Mit der spekulativen Behauptung, durch das Steckenbleiben des Messers im Tresen sei ein „gegenwärtiger Angriff auf Leib und Leben ausgeschlossen", entfernt sich die Rüge vom festgestellten Urteilssachverhalt (US 7) und verfehlt solcherart ihren gesetzlichen Bezugspunkt (Ratz WK-StPO § 281 Rz 581; RIS-Justiz RS0099810).
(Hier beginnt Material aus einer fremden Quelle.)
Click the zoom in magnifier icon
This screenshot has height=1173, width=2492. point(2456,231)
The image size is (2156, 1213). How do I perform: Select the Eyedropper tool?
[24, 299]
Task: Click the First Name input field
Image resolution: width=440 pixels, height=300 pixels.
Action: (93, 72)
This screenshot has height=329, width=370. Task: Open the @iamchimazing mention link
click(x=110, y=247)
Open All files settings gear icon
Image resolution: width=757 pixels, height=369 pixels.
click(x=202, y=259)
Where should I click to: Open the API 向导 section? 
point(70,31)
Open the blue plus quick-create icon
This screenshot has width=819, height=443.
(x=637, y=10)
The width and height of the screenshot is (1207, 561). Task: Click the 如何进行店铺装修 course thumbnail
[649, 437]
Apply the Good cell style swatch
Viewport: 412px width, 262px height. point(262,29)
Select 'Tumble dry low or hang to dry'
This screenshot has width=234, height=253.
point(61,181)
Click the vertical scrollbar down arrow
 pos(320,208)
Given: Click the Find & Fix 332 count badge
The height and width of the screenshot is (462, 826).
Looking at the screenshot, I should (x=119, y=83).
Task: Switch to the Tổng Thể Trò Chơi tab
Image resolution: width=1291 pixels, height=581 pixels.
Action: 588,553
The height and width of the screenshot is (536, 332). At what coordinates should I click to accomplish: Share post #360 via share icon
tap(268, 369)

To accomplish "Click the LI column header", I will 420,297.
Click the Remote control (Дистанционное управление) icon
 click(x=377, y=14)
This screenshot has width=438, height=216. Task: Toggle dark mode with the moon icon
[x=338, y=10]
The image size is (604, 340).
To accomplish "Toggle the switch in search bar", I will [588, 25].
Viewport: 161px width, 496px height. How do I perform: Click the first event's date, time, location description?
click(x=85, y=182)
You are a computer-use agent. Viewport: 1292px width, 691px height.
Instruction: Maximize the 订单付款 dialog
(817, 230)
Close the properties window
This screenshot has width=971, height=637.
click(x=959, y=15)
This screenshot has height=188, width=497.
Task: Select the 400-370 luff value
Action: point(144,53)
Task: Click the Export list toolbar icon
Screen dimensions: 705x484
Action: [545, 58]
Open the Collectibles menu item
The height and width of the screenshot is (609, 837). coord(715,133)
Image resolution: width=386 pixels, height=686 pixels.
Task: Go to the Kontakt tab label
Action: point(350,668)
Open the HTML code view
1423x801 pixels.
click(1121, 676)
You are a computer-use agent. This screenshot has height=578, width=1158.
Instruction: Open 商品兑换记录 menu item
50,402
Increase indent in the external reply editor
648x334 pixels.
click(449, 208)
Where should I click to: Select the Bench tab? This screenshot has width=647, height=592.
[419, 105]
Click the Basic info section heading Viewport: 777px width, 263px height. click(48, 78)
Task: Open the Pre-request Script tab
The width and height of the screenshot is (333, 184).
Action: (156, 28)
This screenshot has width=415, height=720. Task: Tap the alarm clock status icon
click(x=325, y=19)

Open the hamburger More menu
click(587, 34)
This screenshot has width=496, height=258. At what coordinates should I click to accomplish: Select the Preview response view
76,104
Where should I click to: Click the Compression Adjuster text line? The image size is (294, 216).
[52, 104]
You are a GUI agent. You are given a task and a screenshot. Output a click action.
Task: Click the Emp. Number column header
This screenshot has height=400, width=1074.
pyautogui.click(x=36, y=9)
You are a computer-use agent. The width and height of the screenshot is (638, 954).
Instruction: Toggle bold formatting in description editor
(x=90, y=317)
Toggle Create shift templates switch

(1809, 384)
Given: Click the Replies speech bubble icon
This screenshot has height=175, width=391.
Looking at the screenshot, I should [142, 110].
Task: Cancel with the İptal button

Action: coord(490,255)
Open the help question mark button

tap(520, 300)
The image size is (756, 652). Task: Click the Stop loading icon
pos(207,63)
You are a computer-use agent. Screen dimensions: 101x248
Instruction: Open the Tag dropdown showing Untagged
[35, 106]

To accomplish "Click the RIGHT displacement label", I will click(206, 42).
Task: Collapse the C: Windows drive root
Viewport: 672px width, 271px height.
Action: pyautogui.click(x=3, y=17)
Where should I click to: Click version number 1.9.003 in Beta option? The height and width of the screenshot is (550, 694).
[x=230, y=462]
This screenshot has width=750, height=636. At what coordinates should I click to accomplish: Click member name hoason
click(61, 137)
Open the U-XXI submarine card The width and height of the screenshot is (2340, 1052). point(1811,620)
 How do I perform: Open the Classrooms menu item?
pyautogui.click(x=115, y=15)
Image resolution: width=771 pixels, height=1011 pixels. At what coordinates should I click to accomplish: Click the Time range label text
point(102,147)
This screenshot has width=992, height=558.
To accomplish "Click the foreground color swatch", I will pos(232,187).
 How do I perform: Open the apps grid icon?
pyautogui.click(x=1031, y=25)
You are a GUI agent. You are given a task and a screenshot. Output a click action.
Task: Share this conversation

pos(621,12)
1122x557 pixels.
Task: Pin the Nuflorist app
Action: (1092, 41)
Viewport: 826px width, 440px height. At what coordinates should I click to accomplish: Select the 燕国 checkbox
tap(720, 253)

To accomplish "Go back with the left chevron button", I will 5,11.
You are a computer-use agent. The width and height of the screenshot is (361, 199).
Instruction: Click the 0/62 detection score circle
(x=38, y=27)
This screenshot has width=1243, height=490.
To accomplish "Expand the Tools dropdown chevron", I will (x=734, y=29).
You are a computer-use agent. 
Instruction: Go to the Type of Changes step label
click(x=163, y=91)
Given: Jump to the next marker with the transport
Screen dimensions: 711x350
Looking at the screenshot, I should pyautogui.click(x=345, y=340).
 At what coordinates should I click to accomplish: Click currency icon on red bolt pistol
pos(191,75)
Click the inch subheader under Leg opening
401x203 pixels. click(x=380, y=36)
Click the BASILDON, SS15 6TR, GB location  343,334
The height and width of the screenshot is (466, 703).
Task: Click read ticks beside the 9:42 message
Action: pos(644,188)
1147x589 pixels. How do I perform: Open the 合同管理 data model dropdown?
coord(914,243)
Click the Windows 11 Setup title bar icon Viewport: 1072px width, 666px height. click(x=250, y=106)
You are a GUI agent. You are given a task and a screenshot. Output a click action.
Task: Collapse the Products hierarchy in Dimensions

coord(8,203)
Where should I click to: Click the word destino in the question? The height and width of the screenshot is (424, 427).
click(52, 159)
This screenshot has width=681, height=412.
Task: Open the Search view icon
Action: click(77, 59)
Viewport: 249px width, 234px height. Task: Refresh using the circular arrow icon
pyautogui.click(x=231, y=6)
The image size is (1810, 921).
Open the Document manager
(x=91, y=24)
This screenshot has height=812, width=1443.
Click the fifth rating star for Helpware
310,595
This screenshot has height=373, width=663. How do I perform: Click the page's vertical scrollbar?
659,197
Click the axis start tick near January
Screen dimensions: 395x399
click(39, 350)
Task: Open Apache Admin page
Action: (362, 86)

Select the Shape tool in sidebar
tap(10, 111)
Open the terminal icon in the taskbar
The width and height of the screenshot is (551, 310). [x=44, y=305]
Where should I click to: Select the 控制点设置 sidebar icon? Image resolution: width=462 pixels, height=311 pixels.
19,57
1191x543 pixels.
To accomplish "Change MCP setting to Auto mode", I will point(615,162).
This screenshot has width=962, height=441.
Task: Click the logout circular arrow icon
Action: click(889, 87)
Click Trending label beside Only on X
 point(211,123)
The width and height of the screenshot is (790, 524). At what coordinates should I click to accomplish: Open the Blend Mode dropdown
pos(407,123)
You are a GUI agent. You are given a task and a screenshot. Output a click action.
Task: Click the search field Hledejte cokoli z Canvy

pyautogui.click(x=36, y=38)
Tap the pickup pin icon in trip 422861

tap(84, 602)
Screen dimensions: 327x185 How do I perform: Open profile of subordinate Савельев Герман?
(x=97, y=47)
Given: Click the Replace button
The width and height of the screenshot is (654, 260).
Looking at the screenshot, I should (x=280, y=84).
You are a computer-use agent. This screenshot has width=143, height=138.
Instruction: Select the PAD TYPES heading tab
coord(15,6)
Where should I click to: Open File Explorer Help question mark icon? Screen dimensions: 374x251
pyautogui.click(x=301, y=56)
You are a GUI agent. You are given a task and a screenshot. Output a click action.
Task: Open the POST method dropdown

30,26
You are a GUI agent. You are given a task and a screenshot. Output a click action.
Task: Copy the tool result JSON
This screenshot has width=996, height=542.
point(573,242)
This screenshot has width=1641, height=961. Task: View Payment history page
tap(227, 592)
Dem abschließenden Beschwerdeeinwand zuwider wurde die Verwirklichung des Sachverhalts vom Oberlandesgericht Innsbruck als Einspruchsgericht nicht in Frage gestellt, sondern - auch unter Berücksichtigung des Umstands, dass „der Betroffene über die im Einweisungsantrag angeführte Äußerung hinaus ... eine konkrete Drohung nicht geäußert" habe - die Beantwortung der Sachverhaltsfrage dem erkennenden Gericht überlassen (S 184).
Im Hinblick auf die obigen Erwägungen zur Rechtsrüge des Angeklagten zeigte sich bereits bei nichtöffentlicher Beratung, dass die Anordnung einer neuen Hauptverhandlung nicht zu vermeiden ist (§ 285e StPO).